April 01, 2018 12:00 am | Updated 12:00 am IST

I was to tie the knot in a few weeks, and as most young women would at that stage, I had the wedding jitters. I didn’t know my new family at all. To add to my anxieties, their culture and customs were very different from mine.

Though the precursors had been positive, I was nervous. I am sure it would have been the same had it been an arranged match. I was to be an important member of the new family, a daughter-in-law! With tonnes of expectations and prejudices against this role in society, I was feeling rather antsy.

Also, my husband and I belong to geographically opposite ends of the country, to the “Two States” but in the opposite configuration. I bring in the beats of Bhangra and my better half the thaalam of Bharatanatyam, to the conjugal dance.

Not unique in today’s age, as far as we are concerned. But special still I guess, considering the curiosity we arouse in people around us.

Once they are a little familiar with us, they want to know how it all did happen! While meeting diverse sets of people is commonplace in metropolitan cities, most people want to know the reactions of our parents. And get rather disappointed when we tell them it was all peaceful and smooth. Some don’t believe it. For, how could our parents be so accepting is what many wonder aloud.

There are many young couples caught in the crossfire of parents’ egos, in such situations; all in the name of family honour!

Going by this standard, then, our parents (and all such) need to be hailed for their practical and mature outlook in life. Relationships are based on human sentiments and mutual responses at the end of the day. And it all begins with one’s attitude, isn’t it? Fortunately our parents live this reality.

As for my husband and me, after knowing each other for some time, we decided to formalise our relationship. We broke the news to our parents, individually. And before we knew it, my father had flown down to meet my father-in-law. And the venue and menu were frozen in the very first meeting as the next logical step.

My father-in-law even called me to check if I wanted a lehnga instead of a saree, for the wedding ceremony. With such love coming my way, did I even want to assert?

Soon the big day arrived and it all went off well with lots of happiness and a little anxiety. When our parents had taken a positive stance, nobody in the extended family really cared or dared to behave otherwise.
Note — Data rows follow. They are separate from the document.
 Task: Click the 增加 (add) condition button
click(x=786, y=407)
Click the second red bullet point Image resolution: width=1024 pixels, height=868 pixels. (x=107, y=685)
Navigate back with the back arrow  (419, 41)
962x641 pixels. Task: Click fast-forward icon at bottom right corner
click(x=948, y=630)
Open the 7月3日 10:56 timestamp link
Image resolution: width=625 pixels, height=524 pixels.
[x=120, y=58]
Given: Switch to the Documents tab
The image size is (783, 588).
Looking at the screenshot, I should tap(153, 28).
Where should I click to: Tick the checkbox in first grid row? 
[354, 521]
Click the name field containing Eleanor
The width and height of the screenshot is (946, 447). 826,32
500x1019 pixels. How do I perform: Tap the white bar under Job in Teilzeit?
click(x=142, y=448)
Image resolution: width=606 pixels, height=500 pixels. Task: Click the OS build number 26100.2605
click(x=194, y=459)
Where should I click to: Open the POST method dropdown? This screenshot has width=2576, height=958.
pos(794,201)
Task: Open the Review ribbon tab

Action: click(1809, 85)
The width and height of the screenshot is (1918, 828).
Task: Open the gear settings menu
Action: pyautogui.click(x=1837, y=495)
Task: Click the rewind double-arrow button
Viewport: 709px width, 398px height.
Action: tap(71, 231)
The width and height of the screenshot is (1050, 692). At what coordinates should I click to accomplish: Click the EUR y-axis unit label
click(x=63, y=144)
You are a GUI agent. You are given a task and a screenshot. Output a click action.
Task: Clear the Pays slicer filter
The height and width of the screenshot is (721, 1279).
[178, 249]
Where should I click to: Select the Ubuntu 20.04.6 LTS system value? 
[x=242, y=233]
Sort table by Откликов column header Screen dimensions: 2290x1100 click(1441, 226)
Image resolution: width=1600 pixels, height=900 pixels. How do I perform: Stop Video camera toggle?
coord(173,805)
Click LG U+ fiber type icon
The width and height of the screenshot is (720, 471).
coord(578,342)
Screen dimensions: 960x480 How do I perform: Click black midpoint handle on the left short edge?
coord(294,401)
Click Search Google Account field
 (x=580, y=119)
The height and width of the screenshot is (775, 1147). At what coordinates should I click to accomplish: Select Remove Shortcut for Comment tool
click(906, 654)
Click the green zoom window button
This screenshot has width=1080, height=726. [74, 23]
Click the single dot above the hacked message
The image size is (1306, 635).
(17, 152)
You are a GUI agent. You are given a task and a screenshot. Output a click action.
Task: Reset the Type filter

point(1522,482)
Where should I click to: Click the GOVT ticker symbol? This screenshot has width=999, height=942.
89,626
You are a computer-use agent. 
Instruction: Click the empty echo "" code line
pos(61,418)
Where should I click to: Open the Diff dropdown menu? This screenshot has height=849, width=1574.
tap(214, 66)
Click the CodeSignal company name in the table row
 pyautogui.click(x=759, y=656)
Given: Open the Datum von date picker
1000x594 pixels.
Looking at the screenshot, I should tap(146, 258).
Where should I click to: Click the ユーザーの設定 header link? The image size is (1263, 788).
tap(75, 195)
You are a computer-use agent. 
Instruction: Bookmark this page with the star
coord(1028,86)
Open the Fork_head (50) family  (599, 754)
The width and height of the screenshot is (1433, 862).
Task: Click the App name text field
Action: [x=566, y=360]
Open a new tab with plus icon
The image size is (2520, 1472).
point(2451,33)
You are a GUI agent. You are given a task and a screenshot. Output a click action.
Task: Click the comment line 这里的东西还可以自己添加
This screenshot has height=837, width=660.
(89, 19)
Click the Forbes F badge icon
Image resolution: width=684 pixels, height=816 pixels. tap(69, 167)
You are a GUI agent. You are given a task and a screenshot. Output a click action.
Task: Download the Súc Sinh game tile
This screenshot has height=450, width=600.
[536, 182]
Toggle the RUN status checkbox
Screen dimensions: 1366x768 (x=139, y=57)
There was novelty, fun and joy all around.

And my in-laws welcomed me with much warmth and love. Needless to say, it was a great beginning. Right from ensuring that there were food options for me, to letting me be myself even in appearance and dress. I was accepted as an individual.

I took my time to assimilate myself into the new family and its culture. Today, sambar sadam is as dear to me (if not more) as is rajma-chawal . And I think this is what you call the best of both worlds.

I wonder if Norman Vincent Peale was inspired by my parents and parents-in-law when he said, “Any fact facing us is not as important as our attitude towards it, for that determines our success or failure.”